Two microservices using Spring Boot and WildFly Swarm with Apache Camel running in MiniShift
There are three Maven projects:
- client - Spring Boot application with Camel that triggers every 2nd second to call the hello service and log the response. The client uses Camel client side retry for error handling.
- client-hystrix - A client that uses Hystrix as circuit breaker for error handling.
- helloswarm - WildFly Swarm application hostin a hello service which returns a reply message.
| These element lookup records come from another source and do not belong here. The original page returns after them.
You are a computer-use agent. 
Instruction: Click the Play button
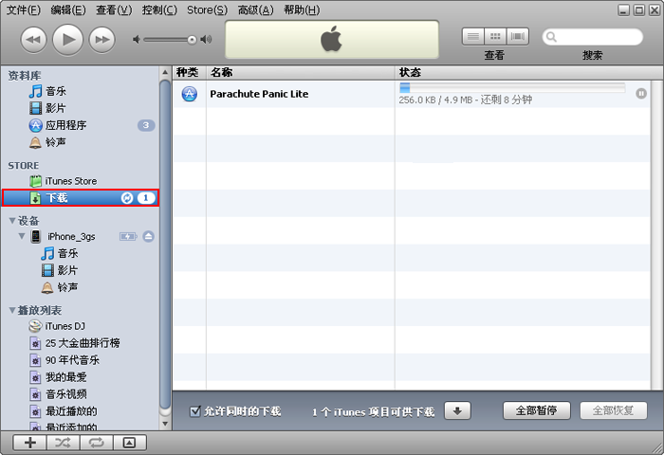[67, 39]

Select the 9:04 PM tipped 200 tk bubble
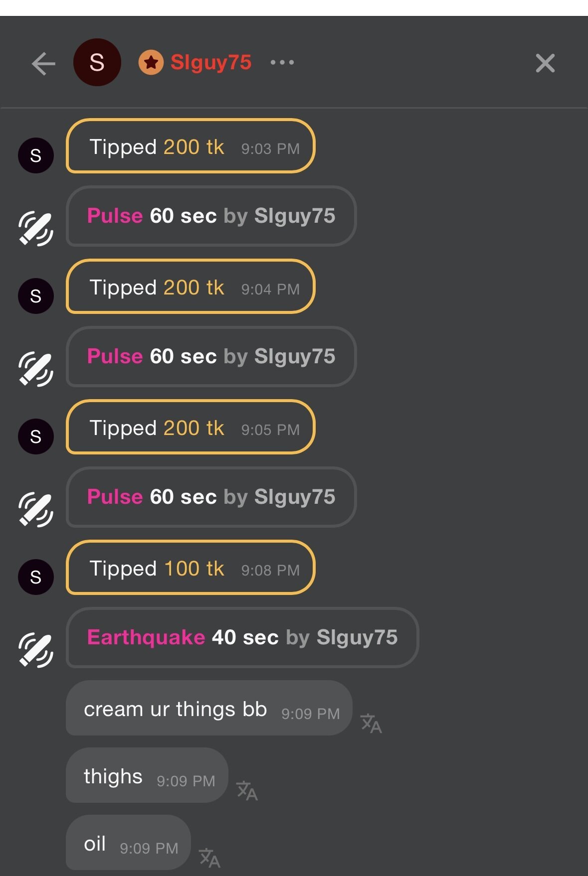(191, 287)
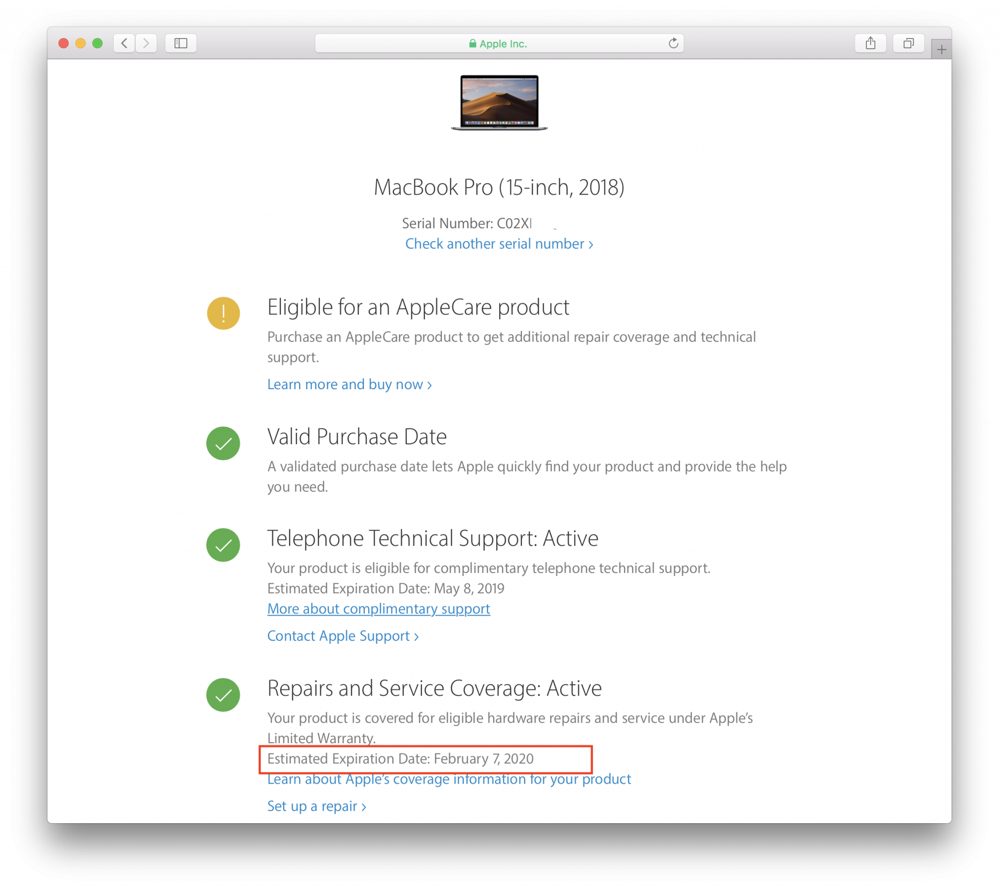999x891 pixels.
Task: Open More about complimentary support link
Action: pos(379,609)
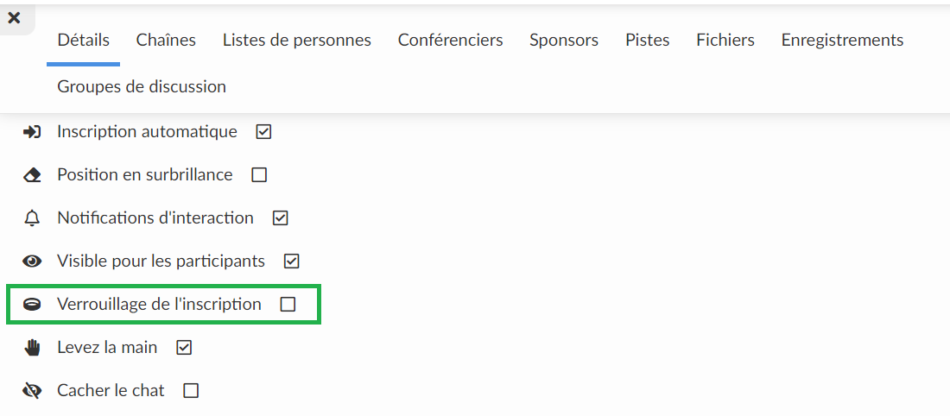Viewport: 950px width, 416px height.
Task: Uncheck the Inscription automatique checkbox
Action: point(263,132)
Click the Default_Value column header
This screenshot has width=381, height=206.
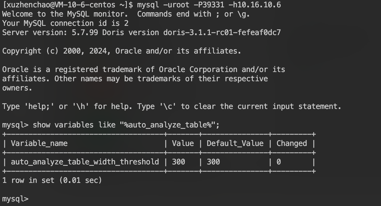coord(235,143)
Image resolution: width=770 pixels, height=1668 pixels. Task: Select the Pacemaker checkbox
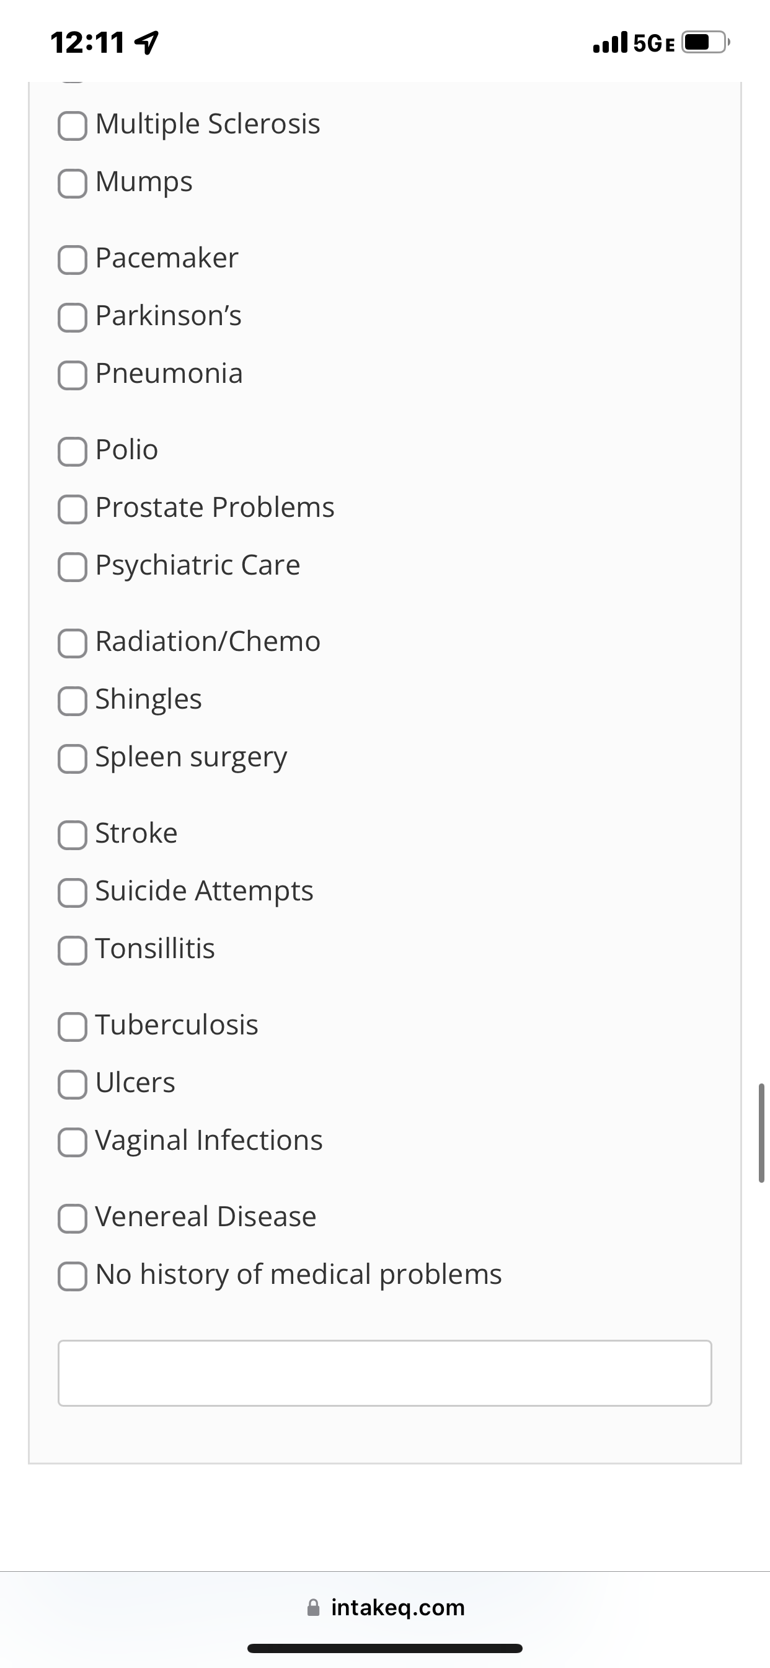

The diagram below illustrates this:
The applications can be deployed in a OpenShift cluster. You can run a OpenShift cluster locally using MiniShift which you can find more details here: MiniShift
This source code is used for a talk at various conferences, and you can find the slides for the talks in the slides directory.
I gave a talk Developing cloud-ready Camel microservices
at Red Hat Summit 2017 which was video recorded and posted on youtube
When using Maven tooling you want to setup your command shell for docker/kubernetes which can be done by
minishift docker-env
Which tells you how to setup using eval
eval $(minishift docker-env)
You can deploy the WildFly Swarm application which hosts the hello service.
cd helloswarm
mvn install
If the build is success you can deploy to kubernetes using:
mvn fabric8:deploy
You can deploy the Spring Boot application which is the client calling the hello service
cd client
mvn install
If the build is success you can deploy to kubernetes using:
mvn fabric8:deploy
You should then be able to show the logs of the client, by running oc get pods
and find the name of the pod that runs the client, and then use oc logs -f pod-name
to follow the logs.
However you can also run the application from the shell and have logs automatic tailed using
mvn fabric8:run
And then when you press cltr + c
then the application is undeployed. This allows to quickly run an application and stop it easily as if you are using mvn spring-boot:run
or mvn wildfly-swarm:run
etc.
The client-hystrix
application which uses Hystrix can be viewed from the Hystrix Dashboard.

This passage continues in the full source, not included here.